From c0479deb06d309266a6e3c775ce5d477cb4bd41f Mon Sep 17 00:00:00 2001
From: Tim O'Donnell <timodonnell@gmail.com>
Date: Fri, 9 Feb 2018 15:47:21 -0500
Subject: [PATCH] Multi-GPU training

---
 .../models_class1_unselected/GENERATE.sh      |  2 +-
 mhcflurry/common.py                           |  4 ++
 .../train_allele_specific_models_command.py   | 47 ++++++++++++++++---
 3 files changed, 46 insertions(+), 7 deletions(-)

diff --git a/downloads-generation/models_class1_unselected/GENERATE.sh b/downloads-generation/models_class1_unselected/GENERATE.sh
index 4890da0c..3a3af72e 100755
--- a/downloads-generation/models_class1_unselected/GENERATE.sh
+++ b/downloads-generation/models_class1_unselected/GENERATE.sh
@@ -37,7 +37,7 @@ time mhcflurry-class1-train-allele-specific-models \
     --out-models-dir models \
     --percent-rank-calibration-num-peptides-per-length 0 \
     --min-measurements-per-allele 75 \
-    --num-jobs 32 16
+    --num-jobs 32 --gpus 4 --backend tensorflow-default
 
 cp $SCRIPT_ABSOLUTE_PATH .
 bzip2 LOG.txt
diff --git a/mhcflurry/common.py b/mhcflurry/common.py
index 942e9fea..a699235f 100644
--- a/mhcflurry/common.py
+++ b/mhcflurry/common.py
@@ -27,6 +27,9 @@ def set_keras_backend(backend):
     elif backend == "tensorflow-gpu":
         print("Forcing tensorflow/GPU backend.")
         device_count = {'CPU': 0, 'GPU': 1}
+    elif backend == "tensorflow-default":
+        print("Forcing tensorflow backend.")
+        device_count = None
     else:
         raise ValueError("Unsupported backend: %s" % backend)
 
@@ -34,6 +37,7 @@ def set_keras_backend(backend):
     from keras import backend as K
     config = tensorflow.ConfigProto(
         device_count=device_count)
+    config.gpu_options.allow_growth=True 
     session = tensorflow.Session(config=config)

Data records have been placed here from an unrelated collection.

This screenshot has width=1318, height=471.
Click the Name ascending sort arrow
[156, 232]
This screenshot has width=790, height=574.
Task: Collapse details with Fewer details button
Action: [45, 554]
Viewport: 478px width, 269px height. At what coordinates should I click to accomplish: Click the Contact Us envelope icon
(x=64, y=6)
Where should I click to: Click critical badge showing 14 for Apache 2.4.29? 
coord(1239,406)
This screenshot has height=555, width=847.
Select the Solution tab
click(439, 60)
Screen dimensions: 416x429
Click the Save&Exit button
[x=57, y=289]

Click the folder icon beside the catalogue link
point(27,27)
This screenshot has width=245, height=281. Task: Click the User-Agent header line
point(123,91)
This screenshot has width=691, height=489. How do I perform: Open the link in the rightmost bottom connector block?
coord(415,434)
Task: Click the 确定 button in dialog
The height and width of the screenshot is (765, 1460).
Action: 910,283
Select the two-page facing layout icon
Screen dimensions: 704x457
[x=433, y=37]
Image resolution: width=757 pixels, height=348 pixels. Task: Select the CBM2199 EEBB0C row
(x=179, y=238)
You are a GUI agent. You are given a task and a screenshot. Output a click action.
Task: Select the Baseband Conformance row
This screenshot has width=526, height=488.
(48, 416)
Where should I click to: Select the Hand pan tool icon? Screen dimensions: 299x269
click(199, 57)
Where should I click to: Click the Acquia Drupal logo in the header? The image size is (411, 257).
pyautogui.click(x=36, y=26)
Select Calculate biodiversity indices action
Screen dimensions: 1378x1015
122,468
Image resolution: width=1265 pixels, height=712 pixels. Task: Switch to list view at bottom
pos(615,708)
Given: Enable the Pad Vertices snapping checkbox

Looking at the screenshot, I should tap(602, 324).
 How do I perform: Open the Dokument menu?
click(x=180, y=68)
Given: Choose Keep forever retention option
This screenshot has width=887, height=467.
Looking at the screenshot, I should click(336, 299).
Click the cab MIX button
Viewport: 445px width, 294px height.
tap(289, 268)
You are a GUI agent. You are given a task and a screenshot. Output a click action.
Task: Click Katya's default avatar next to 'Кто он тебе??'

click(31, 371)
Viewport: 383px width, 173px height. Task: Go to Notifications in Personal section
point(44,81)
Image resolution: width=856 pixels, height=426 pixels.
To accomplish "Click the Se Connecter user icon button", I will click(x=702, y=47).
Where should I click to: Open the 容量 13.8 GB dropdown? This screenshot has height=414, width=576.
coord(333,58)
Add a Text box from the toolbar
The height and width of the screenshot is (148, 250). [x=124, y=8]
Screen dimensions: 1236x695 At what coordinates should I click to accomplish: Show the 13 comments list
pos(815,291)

     K.set_session(session)
 
diff --git a/mhcflurry/train_allele_specific_models_command.py b/mhcflurry/train_allele_specific_models_command.py
index c05ce479..4b525127 100644
--- a/mhcflurry/train_allele_specific_models_command.py
+++ b/mhcflurry/train_allele_specific_models_command.py
@@ -7,7 +7,8 @@ import signal
 import sys
 import time
 import traceback
-from multiprocessing import Pool
+import itertools
+from multiprocessing import Pool, Queue
 from functools import partial
 from pprint import pprint
 
@@ -114,9 +115,11 @@ parser.add_argument(
     "Set to 1 for serial run. Set to 0 to use number of cores. Default: %(default)s.")
 parser.add_argument(
     "--backend",
-    choices=("tensorflow-gpu", "tensorflow-cpu"),
+    choices=("tensorflow-gpu", "tensorflow-cpu", "tensorflow-default"),
     help="Keras backend. If not specified will use system default.")
-
+parser.add_argument(
+    "--gpus",
+    type=int)
 
 def run(argv=sys.argv[1:]):
     global GLOBAL_DATA
@@ -127,9 +130,6 @@ def run(argv=sys.argv[1:]):
 
     args = parser.parse_args(argv)
 
-    if args.backend:
-        set_keras_backend(args.backend)
-
     configure_logging(verbose=args.verbosity > 1)
 
     hyperparameters_lst = yaml.load(open(args.hyperparameters))
@@ -170,14 +170,37 @@ def run(argv=sys.argv[1:]):
     print("Training data: %s" % (str(df.shape)))
 
     GLOBAL_DATA["train_data"] = df
+    GLOBAL_DATA["args"] = args
 
     predictor = Class1AffinityPredictor()
     if args.num_jobs[0] == 1:
         # Serial run
         print("Running in serial.")
         worker_pool = None
+        if args.backend:
+            set_keras_backend(args.backend)
+
     else:
+        env_queue = None
+        if args.gpus:
+            next_device = itertools.cycle([
+                "%d" % num
+                for num in range(args.gpus)
+            ])
+            queue_items = []
+            for num in range(args.num_jobs[0]):
+                queue_items.append([
+                    ("CUDA_VISIBLE_DEVICES", next(next_device)),
+                ])
+        
+            print("Attempting to round-robin assign each worker a GPU", queue_items)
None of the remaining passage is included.